WHAT YOU NEED TO DO:
A. From the Solr index thread, extract the part that opens with the words containing "Have you timed" and closes with "be your bottleneck.".
B. Summarize the Solr index thread in two sentences.

DOCUMENT TEXT:
=-=-=
Re: Strategy for handling large (and growing) index: horizontal partitioning?

Posted by Walter Underwood <wu...@netflix.com>.
Have you timed how long it takes to copy the index files? Optimizing
can never be faster than that, since it must read every byte and write
a whole new set. Disc speed may be your bottleneck.

You could also look at disc access rates in a monitoring tool.

Is there read contention between the master and slave for the same disc?

wunder

On 2/27/08 7:08 PM, "James Brady" <ja...@gmail.com> wrote:

> Hi all,
> Our current setup is a master and slave pair on a single machine,
> with an index size of ~50GB.
> 
> Query and update times are still respectable, but commits are taking
> ~20% of time on the master, while our daily index optimise can up to
> 4 hours...
> Here's the most relevant part of solrconfig.xml:
>      <useCompoundFile>true</useCompoundFile>
>      <mergeFactor>10</mergeFactor>
>      <maxBufferedDocs>1000</maxBufferedDocs>
>      <maxMergeDocs>10000</maxMergeDocs>
>      <maxFieldLength>10000</maxFieldLength>
> 
> I've given both master and slave 2.5GB of RAM.
> 
> Does an index optimise read and re-write the whole thing? If so,
> taking about 4 hours is pretty good! However, the documentation here:
> http://wiki.apache.org/solr/CollectionDistribution?highlight=%28ten
> +minutes%29#head-cf174eea2524ae45171a8486a13eea8b6f511f8b
> states "Optimizations can take nearly ten minutes to run..." which
> leads me to think that we've grossly misconfigured something...
> 
> Firstly, we would obviously love any way to reduce this optimise time
> - I have yet to experiment extensively with the settings above, and
> optimise frequency, but some general guidance would be great.
=-=-=
PROVIDED DATA:
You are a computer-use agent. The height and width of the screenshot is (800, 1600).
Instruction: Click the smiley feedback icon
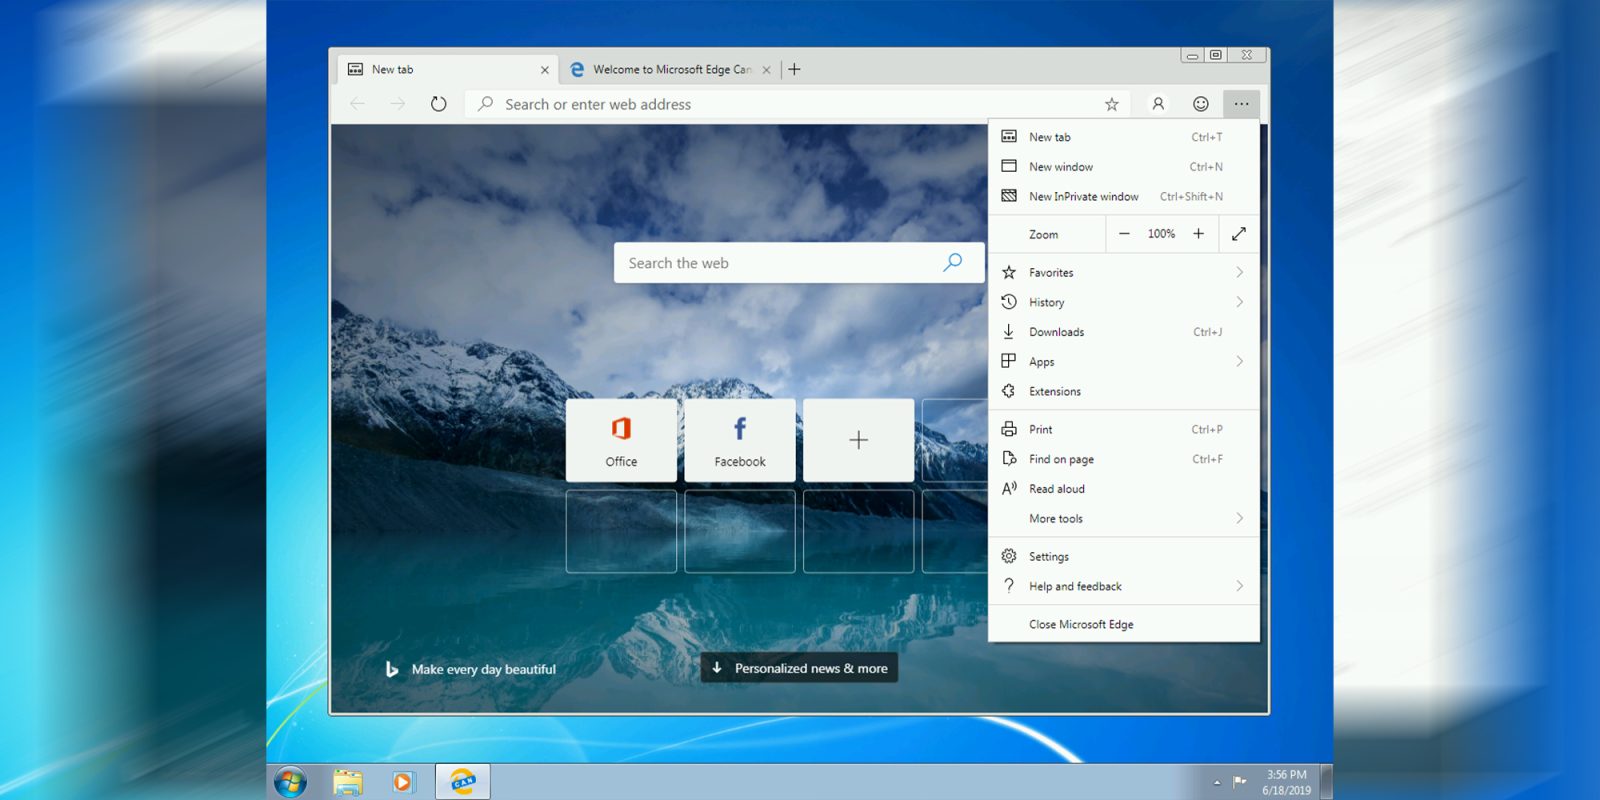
=-=-=
ANSWERS TO THE EXERCISES:
A.
Have you timed how long it takes to copy the index files? Optimizing
can never be faster than that, since it must read every byte and write
a whole new set. Disc speed may be your bottleneck.

B. James Brady runs a master and slave pair on a single machine with an index of about 50GB, and his daily optimize can take up to 4 hours even though the documentation says optimizations can take nearly ten minutes. Walter Underwood replies that optimizing can never be faster than copying the index files, because it must read every byte and write a whole new set, so disc speed may be the bottleneck, and he asks whether the master and slave contend for reads on the same disc.